🤖 AI Summary
Medical multimodal large language models (MLLMs) frequently generate clinically implausible hallucinations in radiology report generation—particularly when describing rare medical entities without supporting visual evidence. To address this, we propose Visual Retrieval-Augmented Generation (V-RAG), the first RAG framework adapted to multimodal clinical settings. V-RAG enables joint vision–text retrieval via cross-modal alignment, thereby strengthening traceability between medical entities and their corresponding image regions. We further introduce *entity probing*, a novel metric that quantifies grounding accuracy by measuring how well generated entities are supported by visual features.
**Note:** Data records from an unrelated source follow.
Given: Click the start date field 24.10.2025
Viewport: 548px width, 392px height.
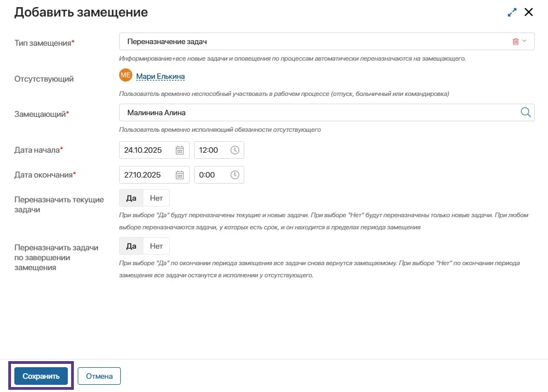Looking at the screenshot, I should [146, 150].
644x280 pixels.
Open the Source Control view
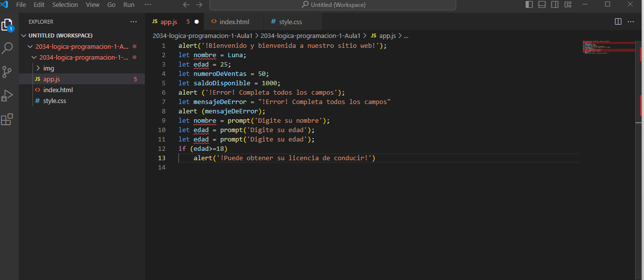pos(7,72)
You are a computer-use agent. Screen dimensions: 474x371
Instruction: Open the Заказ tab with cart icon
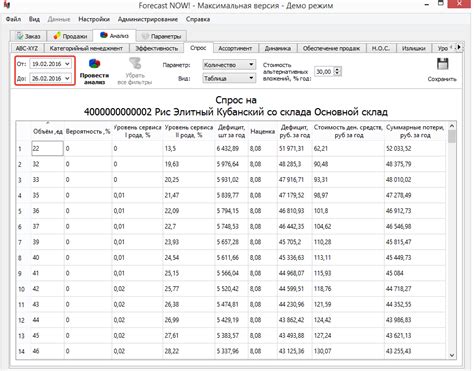pyautogui.click(x=20, y=36)
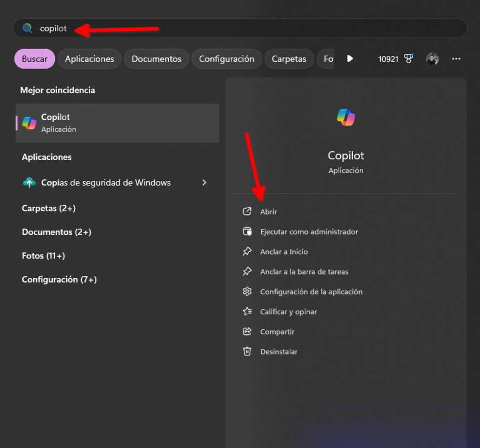Select the Abrir icon next to Copilot

[x=247, y=211]
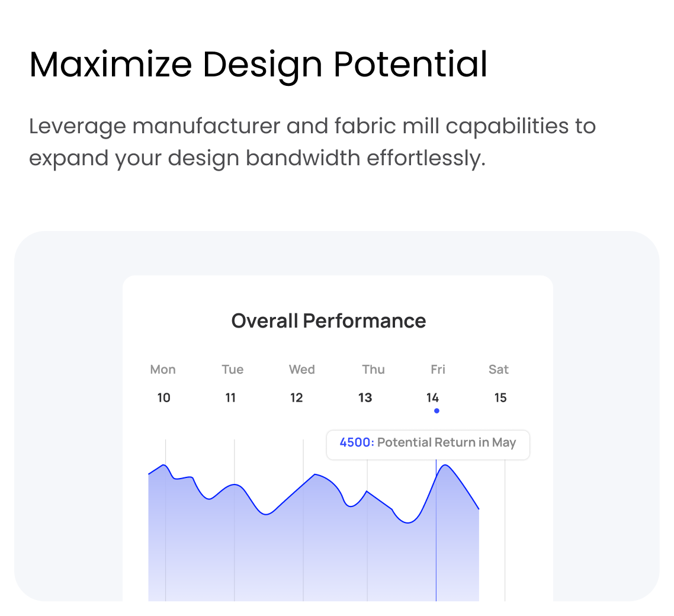Click the Leverage manufacturer description text
This screenshot has width=674, height=616.
pos(312,142)
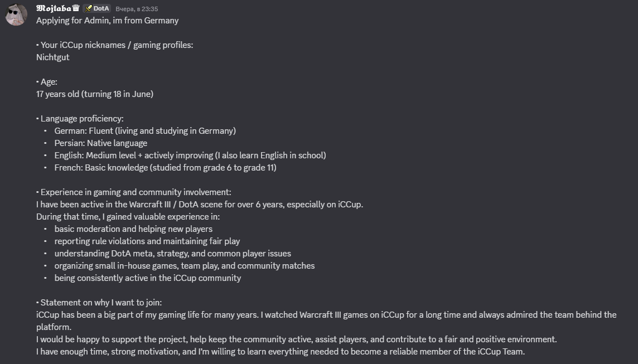Viewport: 638px width, 364px height.
Task: Click the 'Language proficiency' heading
Action: pos(81,119)
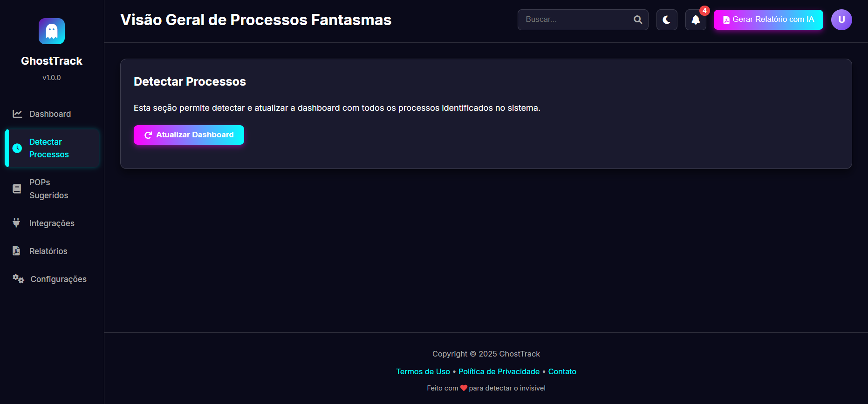Click the GhostTrack ghost logo icon
This screenshot has width=868, height=404.
coord(52,31)
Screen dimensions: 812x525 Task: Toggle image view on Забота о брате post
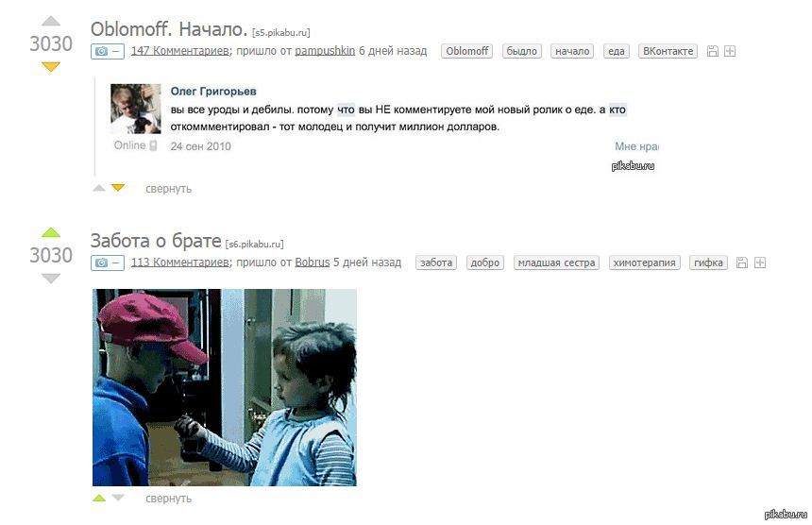[108, 263]
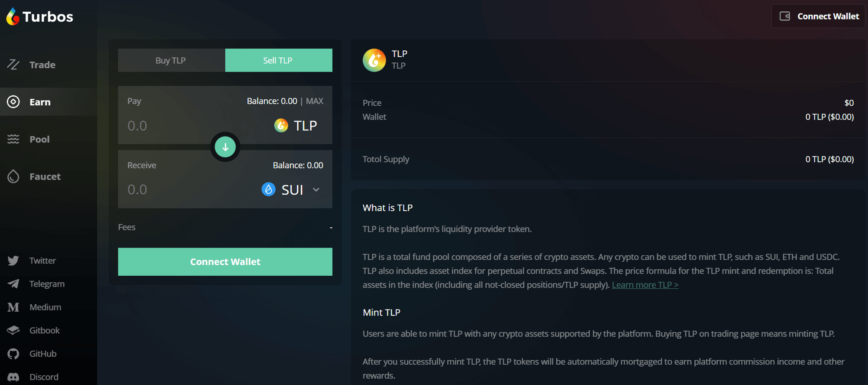Open the SUI receive token selector
Screen dimensions: 868x385
[291, 189]
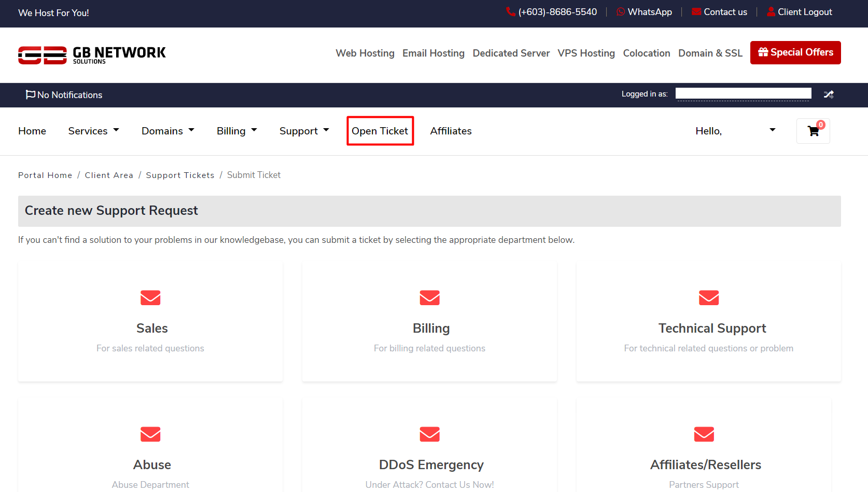The height and width of the screenshot is (492, 868).
Task: Open the Support dropdown menu
Action: tap(304, 131)
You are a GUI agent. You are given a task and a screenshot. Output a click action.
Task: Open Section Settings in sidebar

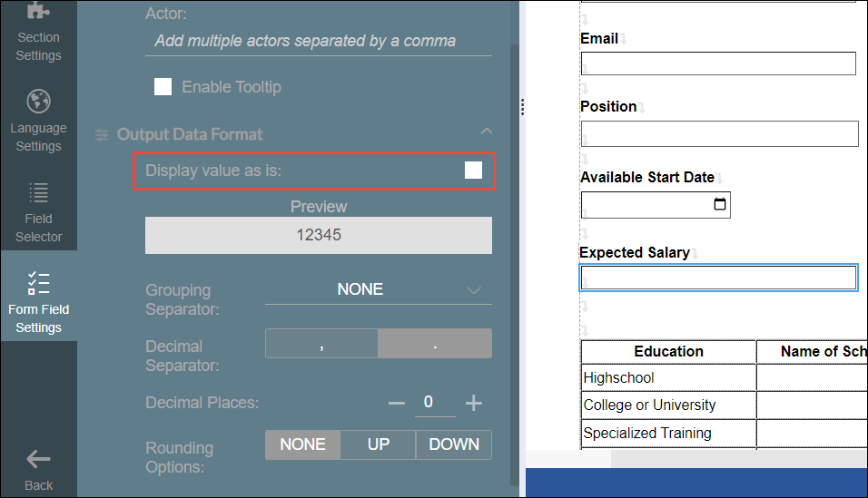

Evaluated on MIMIC-CXR and Multicare, V-RAG achieves a +3.2 improvement in RadGraph-F1, with especially pronounced gains for rare entities—significantly increasing their image support rate and suppressing clinically inaccurate hallucinations. This work establishes a new paradigm for trustworthy, evidence-grounded medical MLLMs.
📝 Abstract
Multimodal Large Language Models (MLLMs) have shown impressive performance in vision and text tasks. However, hallucination remains a major challenge, especially in fields like healthcare where details are critical. In this work, we show how MLLMs may be enhanced to support Visual RAG (V-RAG), a retrieval-augmented generation framework that incorporates both text and visual data from retrieved images. On the MIMIC-CXR chest X-ray report generation and Multicare medical image caption generation datasets, we show that Visual RAG improves the accuracy of entity probing, which asks whether a medical entities is grounded by an image. We show that the improvements extend both to frequent and rare entities, the latter of which may have less positive training data. Downstream, we apply V-RAG with entity probing to correct hallucinations and generate more clinically accurate X-ray reports, obtaining a higher RadGraph-F1 score.